Großaufgebot sucht vermissten Schüler

Wegen der eisigen Temperaturen mobilisierte die Polizei ein Großaufgebot samt Hubschrauber, als am Donnerstag ein 14-Jähriger vermisst gemeldet wurde. Der Einsatz sorgte für Spekulationen.

Martinsried – Mit einem Großaufgebot an Einsatzkräften hat die Polizei am Donnerstag im Würmtal nach einem Jugendlichen gesucht, den seine Eltern als vermisst gemeldet hatten. Dabei kam auch ein Hubschrauber zum Einsatz, der über dem Planegger Ortsgebiet kreiste.
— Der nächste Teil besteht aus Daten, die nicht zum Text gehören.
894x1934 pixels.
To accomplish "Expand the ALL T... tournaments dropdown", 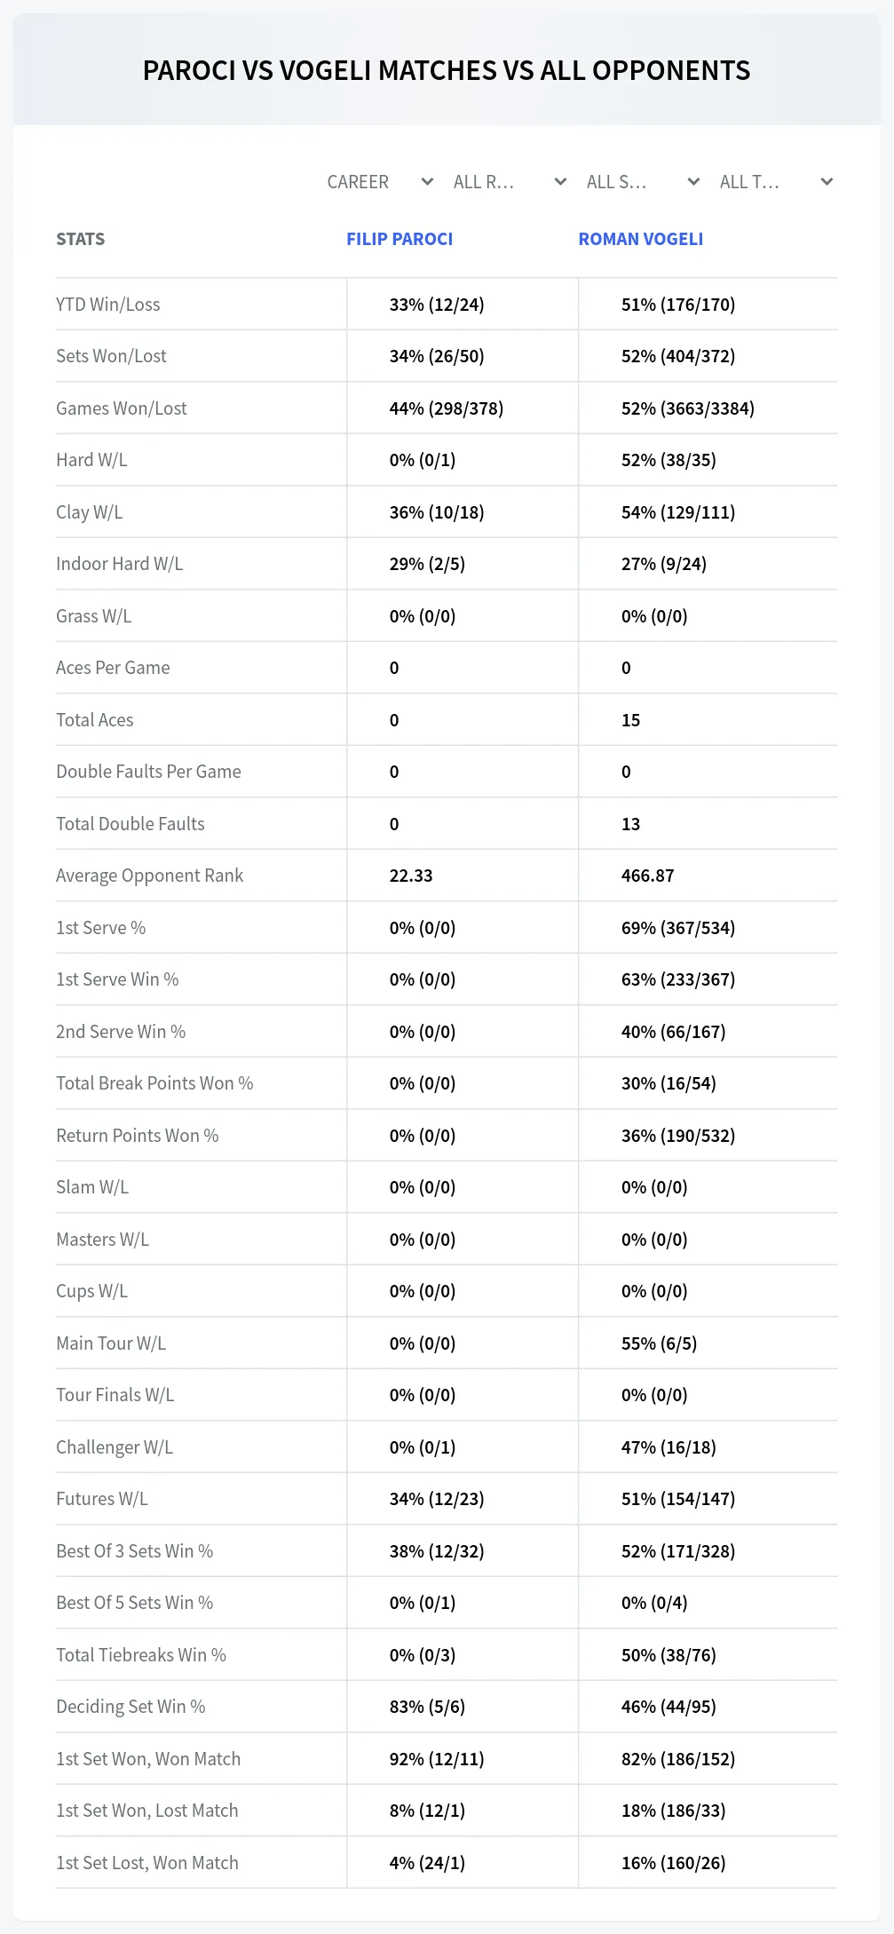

Gefunden wurde der 14-Jährige, dessen Abwesenheit die in Planegg lebenden Eltern offenbar am Morgen bemerkt hatten, schließlich im Laufe des Vormittags in der Nähe der Grundschule Martinsried. Er hatte sich durch ein Fenster Zutritt zum benachbarten Schützenheim verschafft, offenbar um dort Zuflucht vor der Kälte zu suchen, wie die Polizei am Freitag mitteilte. Der Jugendliche sei unversehrt gewesen und inzwischen wieder den Eltern übergeben worden, sagte eine Sprecherin des Polizeipräsidiums München.

Der Polizeieinsatz hatte viel Aufmerksamkeit erregt und offenbar zu unterschiedlichen Spekulationen geführt, die am Donnerstag ihre Kreise zogen. Daher hatte sich Bürgermeister Heinrich Hofmann veranlasst gesehen, zu Beginn der öffentlichen Sitzung des Gemeinderates am Donnerstagabend kurz über die erfolgreich abgeschlossene Vermisstensuche zu berichten.

Das große Aufgebot an Einsatzkräften sei den winterlichen Wetterverhältnissen geschuldet gewesen, hieß es am Freitag von der Polizei. Man versuche bei derart niedrigen Temperaturen besonders intensiv, vermisste Personen schnell aufzufinden, gerade wenn es sich dabei um Minderjährige oder um Senioren handle.